# EN: il n'est plus le meme homme depuis qu'elle l'a quitté



## mari06

Bonsoir, j'ai toujours appris que SINCE s'utilisait avec le present perfect. Or 1 exemple me gêne. Pour dire "il n'est plus le meme homme depuis qu'elle l'a quitté", ne doit on pas utiliser du présent simple : He is not the same man since she left him? Ou bien "he has not been the same man since she left him" ? Merci de votre aide, c'est assez confus!


----------



## Transfer_02

I think the rule you were taught is true when "since" is followed by a date/time.

Both the translations you give sound good to me (at least in spoken English, maybe the present perfect would be more "correct" in written text).


----------



## jierbe31

mari06 said:


> Bonsoir, j'ai toujours appris que SINCE s'utilisait avec le present perfect. Or 1 exemple me gêne. Pour dire "il n'est plus le meme homme depuis qu'elle l'a quitté", ne doit on pas utiliser du présent simple : He is not the same man since she left him? Ou bien "he has not been the same man since she left him" ? Merci de votre aide, c'est assez confus!

■ EXTRAIT DES DONNÉES ■
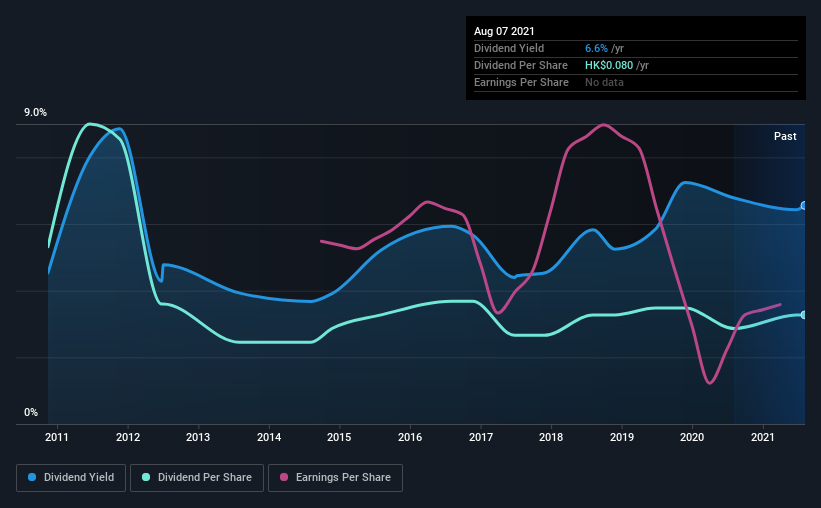
Task: Click the Past region label
Action: (x=785, y=136)
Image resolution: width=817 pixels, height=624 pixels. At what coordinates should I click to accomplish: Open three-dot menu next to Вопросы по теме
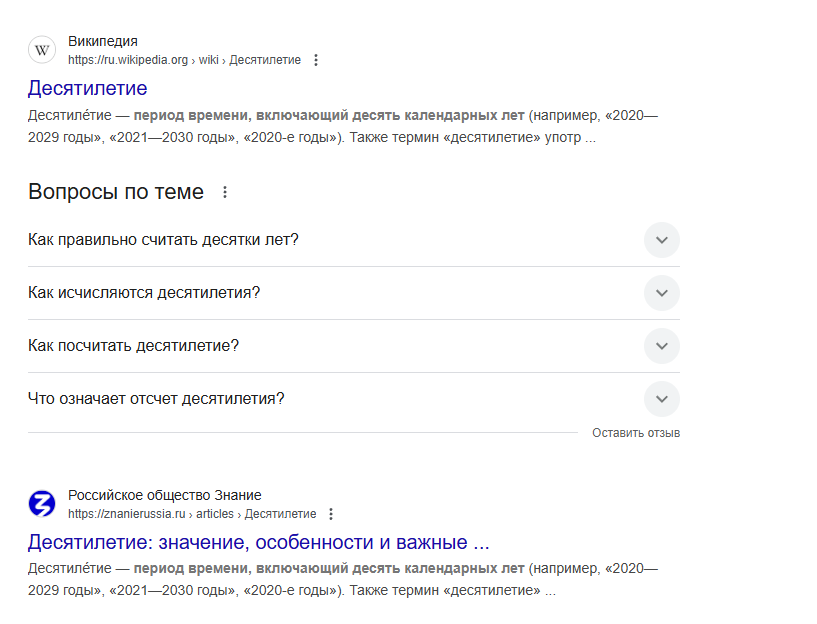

■ TRAVAIL À FAIRE ■
**a)** Pouvez-vous reformuler sous forme de liste le premier message de mari06 dans la discussion sur « since », celui qui commence par « Bonsoir, j'ai toujours appris » ?
**b)** Pouvez-vous poursuivre la discussion sur « since » au-delà de sa dernière phrase ?

■ RÉPONSES PAR CONSIGNE ■
**a)**
- On a appris à mari06 que « since » s'emploie avec le present perfect.
- Un exemple pose problème : « il n'est plus le même homme depuis qu'elle l'a quitté ».
- Question : faut-il le présent simple (« He is not the same man since she left him ») ou le present perfect (« he has not been the same man since she left him ») ?
- mari06 demande de l'aide et trouve la question assez confuse.

**b)**
Bonsoir,

Le fait de dire " il n'est plus le même homme " implique forcément un prolongement de l'état dans le moment présent, état qui a commencé quand elle l'a quitté.
Donc, c'est bien le present perfect qui s'impose.
Quant au simple past avec since, il est logique lui aussi puisque le moment où elle l'a quitté est terminé et daté pour lui. L'événement " she left him " peut être assimilé à une date, un moment précis.
Est-ce plus clair ?


----------



## mari06

Merci, donc si je dis également "nobody recognizes him since he broke up with her", "recognizes" est juste? Le present perfect n'est pas obligatoire? Surement parce que ce n'est pas une action qui s'est étalée dans le temps. Merci de votre reponse.

Donc vous diriez "he hasn't been the same man since she left him" et non "he isn't the same man since she left him"; et également "nobody has recognized him since she left him" et non "nobody reconizes him since she left him"? Pourtant, malgré la règle, quelque chose me semble étrange dans ces deux cas de figure  merci de m'éclairer!!!


----------



## Transfer_02

Certainly the use of the present tense in this kind of a since-clause is common in spoken English.


----------



## mari06

So if you had to write those sentences, like in a propper essay, you would use the present perfect in both of them, right?

oops "proper" I mean


----------



## Transfer_02

Might depend on whether it is reported speech or not.  

But for example:

The house is in a state of disrepair since the last owners moved out.  

The house has been in a state of disrepair since the last owners moved out.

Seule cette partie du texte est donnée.